● Work request
Restrict the output to the lines below starting at the one that contains "Task: Click the Loto column header" and ending at the one that contains "Select the 2.4G WIFI frequency value", and restate them word for word, both ends included.

################

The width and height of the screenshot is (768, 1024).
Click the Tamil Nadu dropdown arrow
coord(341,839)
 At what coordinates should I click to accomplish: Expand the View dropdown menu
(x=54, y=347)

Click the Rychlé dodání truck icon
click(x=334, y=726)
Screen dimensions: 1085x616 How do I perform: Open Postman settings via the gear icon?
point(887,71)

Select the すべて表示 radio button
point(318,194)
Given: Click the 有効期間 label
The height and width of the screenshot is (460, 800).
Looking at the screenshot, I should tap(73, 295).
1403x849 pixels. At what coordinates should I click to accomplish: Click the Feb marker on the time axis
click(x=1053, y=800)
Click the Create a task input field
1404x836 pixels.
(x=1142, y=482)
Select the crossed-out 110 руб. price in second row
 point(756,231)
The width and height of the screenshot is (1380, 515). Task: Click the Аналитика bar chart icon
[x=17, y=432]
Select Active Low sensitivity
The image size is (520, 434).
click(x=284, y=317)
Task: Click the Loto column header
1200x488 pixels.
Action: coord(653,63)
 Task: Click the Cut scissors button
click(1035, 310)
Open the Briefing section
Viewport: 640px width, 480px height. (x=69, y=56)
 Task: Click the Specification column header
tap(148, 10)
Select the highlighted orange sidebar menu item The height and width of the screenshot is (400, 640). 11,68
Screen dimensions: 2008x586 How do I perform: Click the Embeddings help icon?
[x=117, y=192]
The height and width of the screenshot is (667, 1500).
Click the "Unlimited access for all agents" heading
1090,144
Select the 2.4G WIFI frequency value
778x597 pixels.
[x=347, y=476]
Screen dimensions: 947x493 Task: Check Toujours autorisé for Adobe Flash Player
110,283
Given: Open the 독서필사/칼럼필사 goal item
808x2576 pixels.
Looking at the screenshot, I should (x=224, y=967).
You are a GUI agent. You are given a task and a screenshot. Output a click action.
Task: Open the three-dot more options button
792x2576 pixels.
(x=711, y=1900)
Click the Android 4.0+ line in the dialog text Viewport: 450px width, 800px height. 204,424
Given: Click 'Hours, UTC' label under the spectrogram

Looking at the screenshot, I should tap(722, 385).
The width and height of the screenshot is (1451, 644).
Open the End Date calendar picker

################

● Result of the task
Task: Click the Loto column header
1200x488 pixels.
Action: coord(653,63)
 Task: Click the Cut scissors button
click(1035, 310)
Open the Briefing section
Viewport: 640px width, 480px height. (x=69, y=56)
 Task: Click the Specification column header
tap(148, 10)
Select the highlighted orange sidebar menu item The height and width of the screenshot is (400, 640). 11,68
Screen dimensions: 2008x586 How do I perform: Click the Embeddings help icon?
[x=117, y=192]
The height and width of the screenshot is (667, 1500).
Click the "Unlimited access for all agents" heading
1090,144
Select the 2.4G WIFI frequency value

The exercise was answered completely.